Posted by Constanza on June 12, 1998 at 11:35:25:
In response to Getting postmodernist, but readable, I hope, written by Linden on June 10, 1998 at 22:43:09
] (a) Jane Austen was clearly influenced by the general literature of her period, which we can call the Romantic movement. We know this partly through her biography which tells us which were her favourite authors
I am not very much acquainted with JA's favourite authors (Burney and Edgeworth, am I right?); in fact I have only read Evelina; however, though I acknowledge that what you read may have an influence on what you write, it does not follow that your favourite reads will determine your own style. For instance, JA may have been inspired by the irony or the dialogues or "grotesque" in Evelina; but certainly not by "romantic" scenes. Can you imagine Darcy proposing on his knees? Or Emma fainting for whatever reason? Or any of her characters hugging his/her father's knees while he/she delivers a "mea culpa"? And that reference to the "unhappy Caroline"?
] • A high value on individual autonomy as opposed to following convention: Lizzy's rebuttal of Lady C is an excellent example of this.
I don't quite see why Lizzy's agreeing to Lady C's impertinent demands would have mean following convention. I consider it more as "common sense vs. snobbery". IMO JA does not advocate for the breaking of conventions but for the prevalence of common sense. If I were to make a list of some instances (in JA's novels) where individual autonomy gets the better part against convention, I would include:
-Maria Bertram's elopement
-Marianne's behaviour towards Wickham (that is, her being overtly in love with him before any proposal)
-Edward's secret engagement
-Jane Fairfax's secret engagement
Actually, I don't see any of those characters derived much pleasure from their "individual autonomy".

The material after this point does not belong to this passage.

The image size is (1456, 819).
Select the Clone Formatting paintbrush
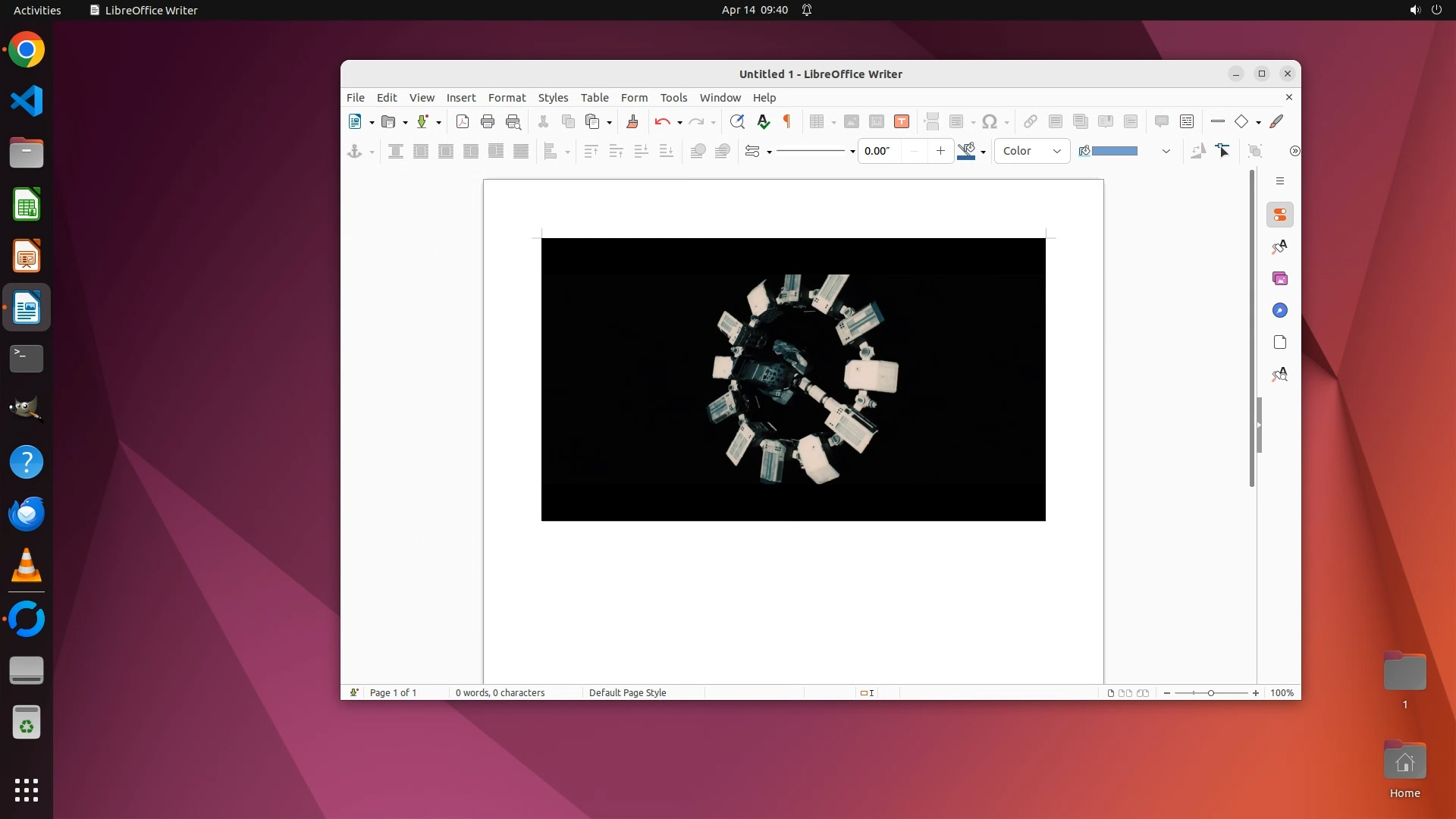[x=632, y=121]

] • A high value on emotions and feelings. I grant that JA was ambivalent about this one. We have Catherine and Marianne both having to recognise their errors; on the other hand, a good part of their charm is their capacity for feeling. Perhaps JA came to value feeling more and more as she matured: "Northanger Abbey" and S&S are early works, while the later "Persuasion" clearly comes down on the side of feeling rather than the rational caution of Lady Russell.

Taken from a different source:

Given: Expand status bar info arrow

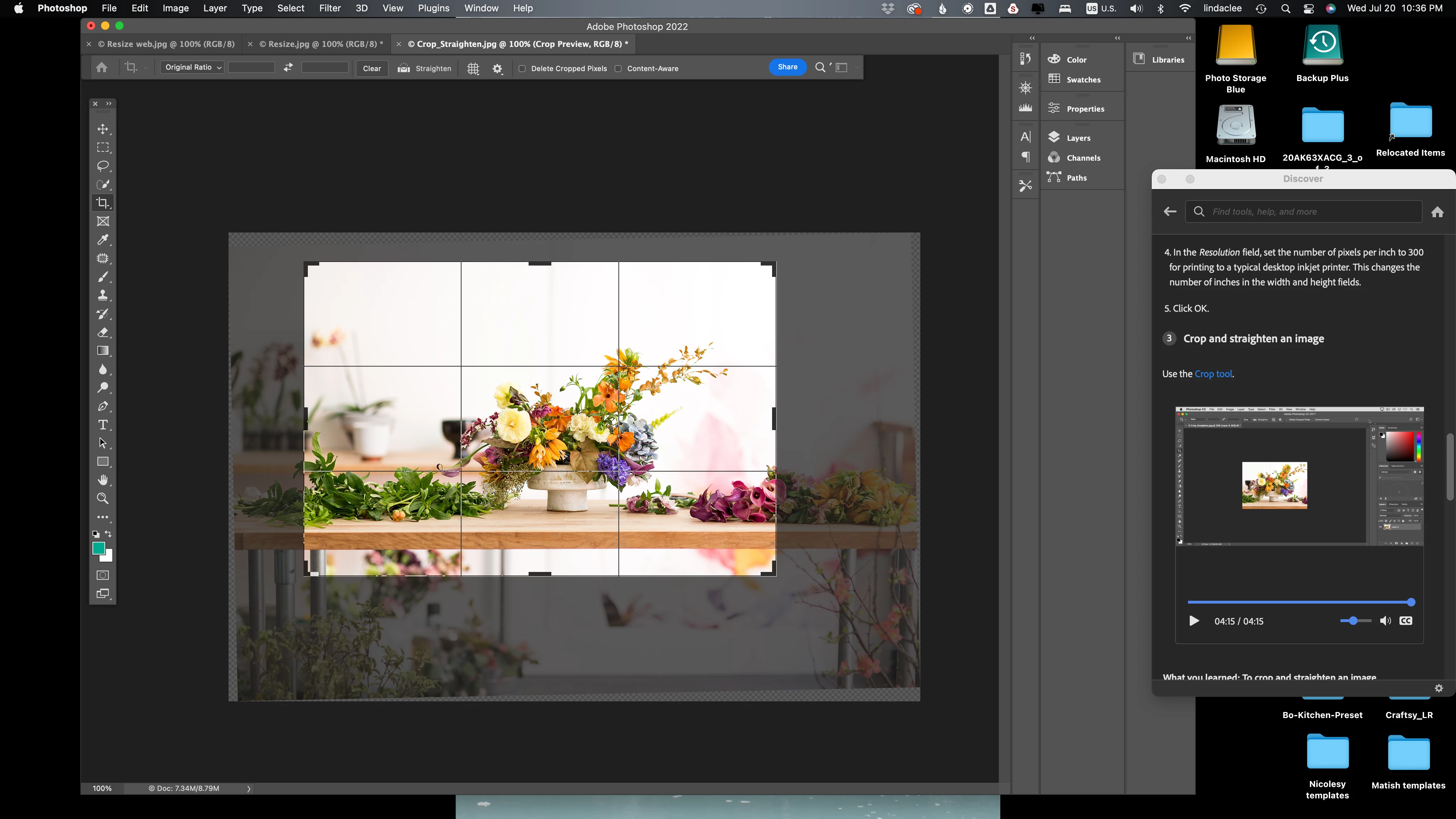Looking at the screenshot, I should [x=249, y=788].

I think JA mistrusted emotions as a basis for decision-making and feelings as a sole basis for decision-making. Again IMO she condemned impulsive behaviour (Maria's, Lydia's, Marianne's, etc.). As regards Persuasion, I think Anne says that Lady Russel's advice was of that kind that proves right or wrong according to later circumstances. I believe that Anne meant that she should have not broken the engagement because when she did so there was yet chances that Frederick would make his fortune. So feeling is indeed tempered with common sense.
] • In particular, a value on love between man and woman: Darcy's much needed change of character is brought about, not by any moral teaching or rational thought, but by his overpowering love for Lizzy (thus making him a perfectly good Romantic hero).
Almost no objection here ;-). But it is her rejection that prompts the change; and there is change because there were "essentials" and principles. Compare Darcy's success with Henry Crawford's failure; not all the latter's love for Fanny could make either Fanny love him or transform him into a better man.